19 This should not be interpreted to mean "EU-wide constituencies" since there may be significant stake-holders and knowledge-holders in prospective Member States and even in those that have explicitly chosen not to join the EU.

20 To fulfil this principle, it may be necessary for the designers of EGAs to play a pro-active role in helping less well-endowed or more dispersed interests to get organized and sufficiently motivated to participate against their adversaries. Needless to say, this element of "sponsorship" intended to encourage a greater balance in adversarial relations can conflict with the subsequent principle of equality of treatment and status. It can also generate serious questions concerning the autonomy of such `sponsored' organizations from EU authorities.

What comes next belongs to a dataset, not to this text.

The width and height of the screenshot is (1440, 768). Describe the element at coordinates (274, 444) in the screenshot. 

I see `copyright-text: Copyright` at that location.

21 N.B., this principle serves to distinguish EGAs from other institutions operating at European level. For example, parliaments, courts, central banks and independent regulatory agencies ultimately take their decisions by vote, even if they engage in extensive deliberation and seek to form a consensus beforehand. Some expert commissions and many executive bodies may decide by imposition when the actor designated as "superior" exercises his or her `sovereign' authority.

22 A more orthodox way of grasping this principle would be to refer to "reciprocity" - although this seems to convey the meaning of equal shares or benefits across some set of iterations. "Proportionality" is similar, but allows for the likelihood that stable inequalities in benefit will emerge and be accepted on the grounds of differential contribution/assets.